## Task
Which lines of the entries below include "image"? List them all.

## Records for this task

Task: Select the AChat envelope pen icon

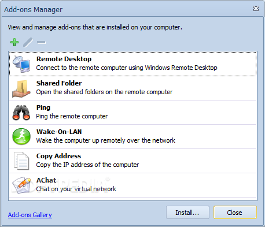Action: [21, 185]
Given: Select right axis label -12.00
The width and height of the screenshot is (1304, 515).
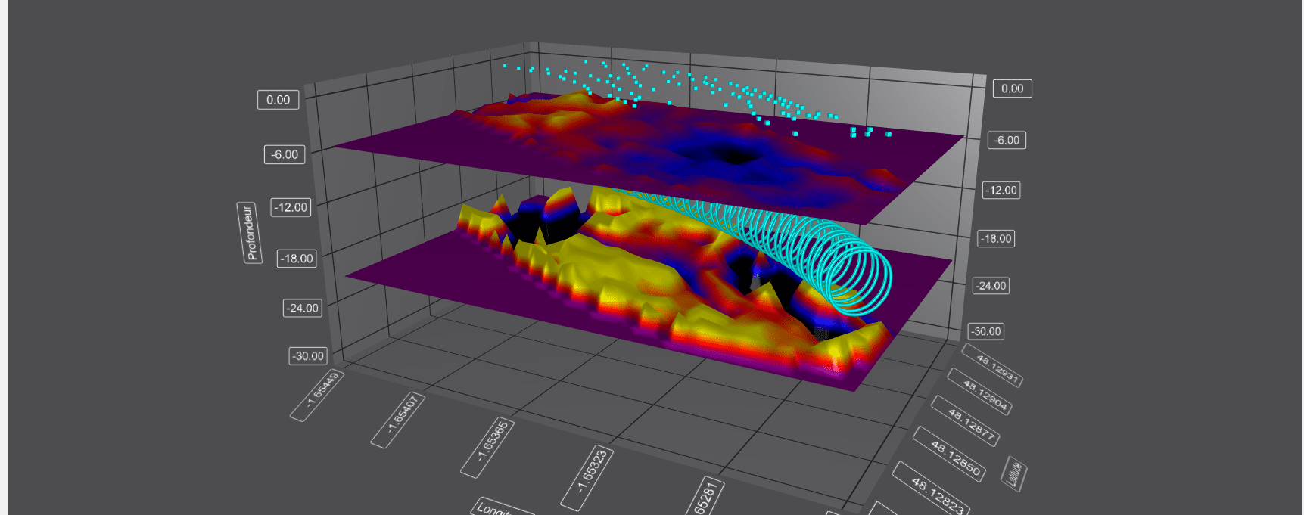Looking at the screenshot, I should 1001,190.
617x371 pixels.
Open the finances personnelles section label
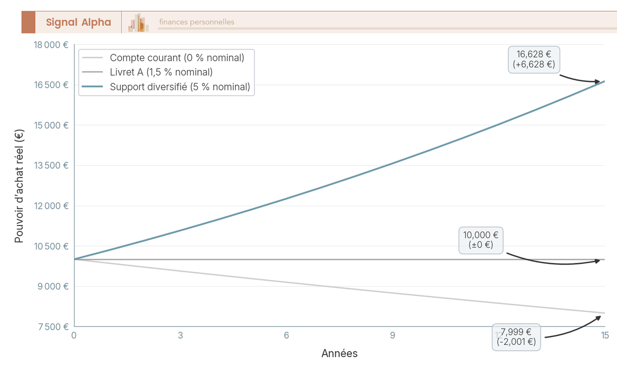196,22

...

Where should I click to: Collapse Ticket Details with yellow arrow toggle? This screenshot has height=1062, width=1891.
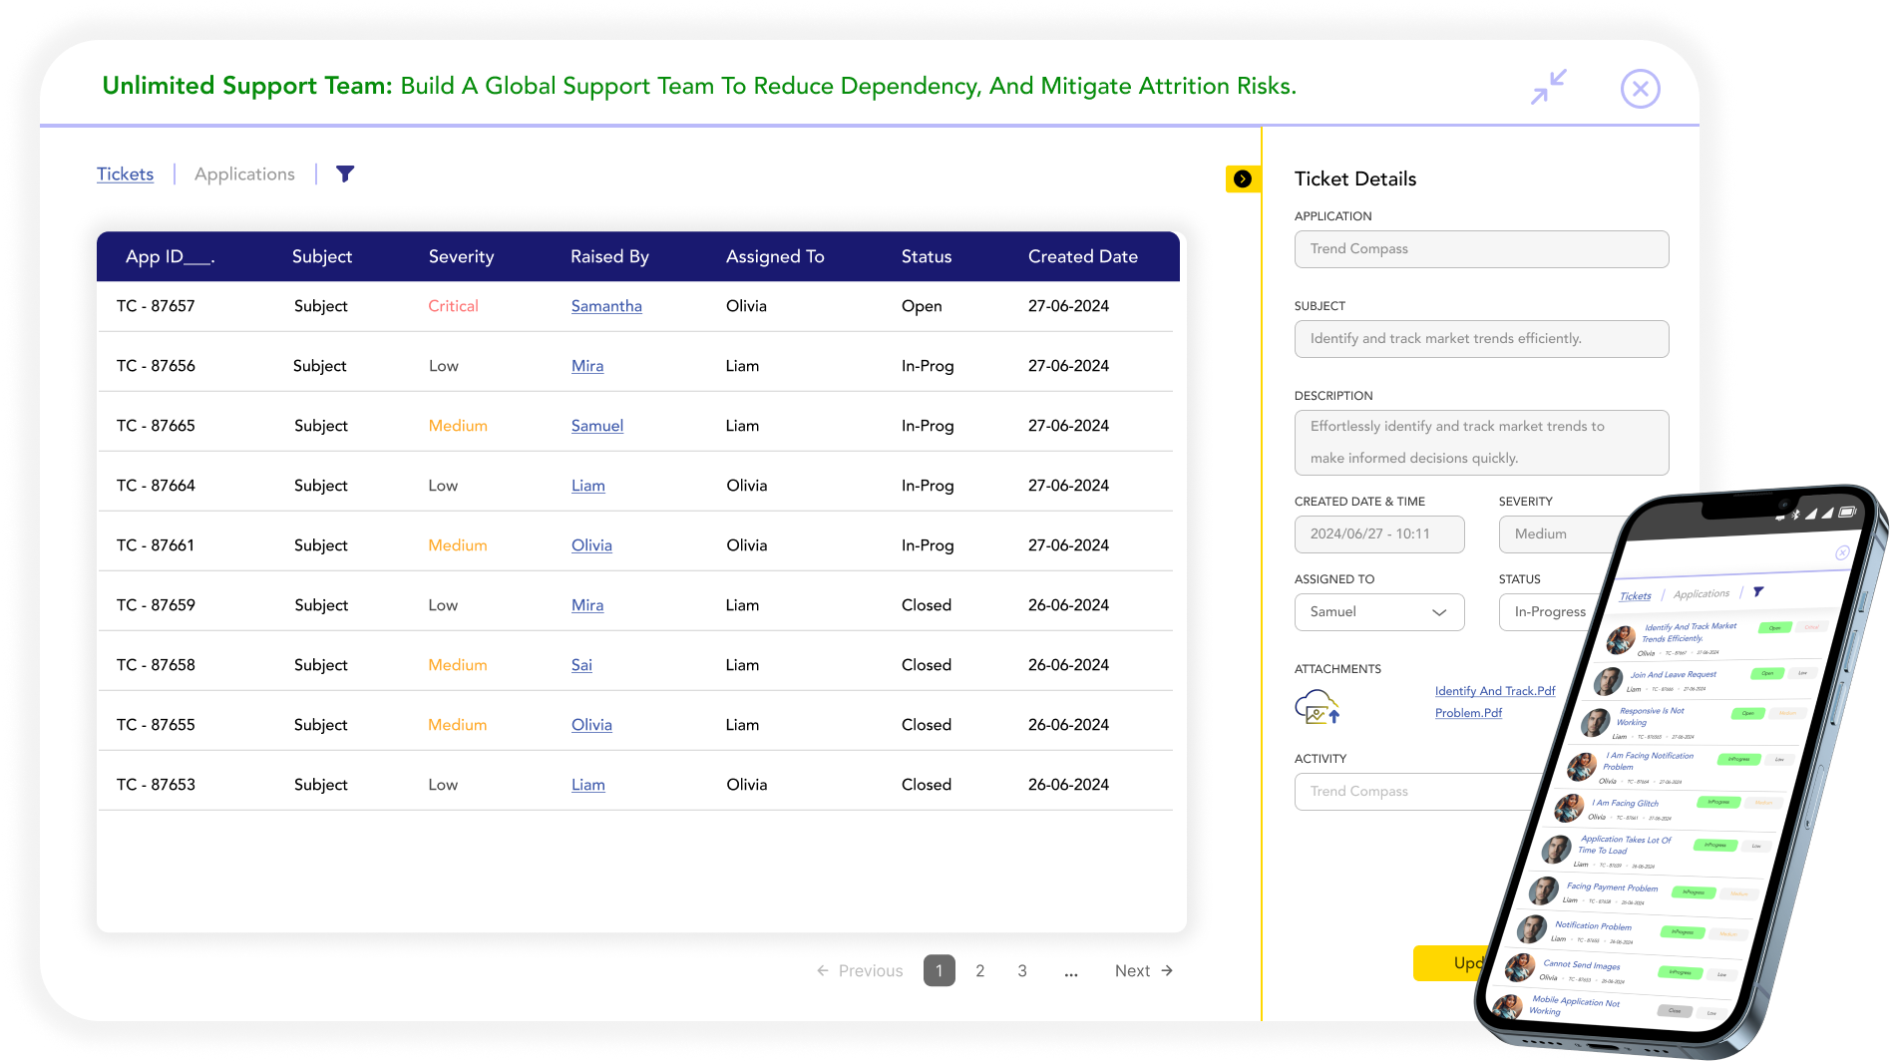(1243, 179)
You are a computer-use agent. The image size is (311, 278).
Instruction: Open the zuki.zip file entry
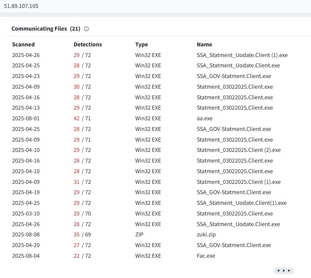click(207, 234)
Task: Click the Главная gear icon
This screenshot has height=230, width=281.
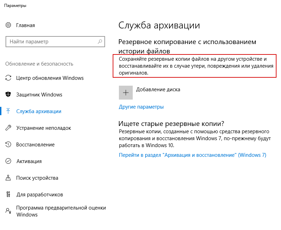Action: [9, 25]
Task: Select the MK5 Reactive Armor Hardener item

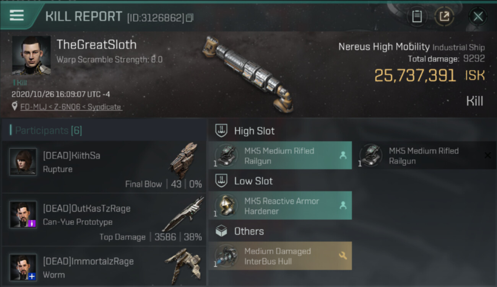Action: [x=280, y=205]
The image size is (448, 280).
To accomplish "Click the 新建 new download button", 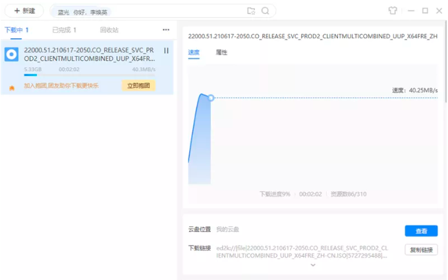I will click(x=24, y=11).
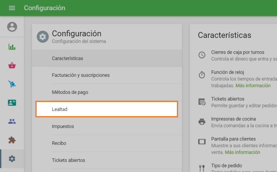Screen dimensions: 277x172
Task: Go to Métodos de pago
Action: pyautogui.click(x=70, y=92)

## Exercise result
You are a computer-use agent. The image size is (311, 278).
The image size is (448, 280).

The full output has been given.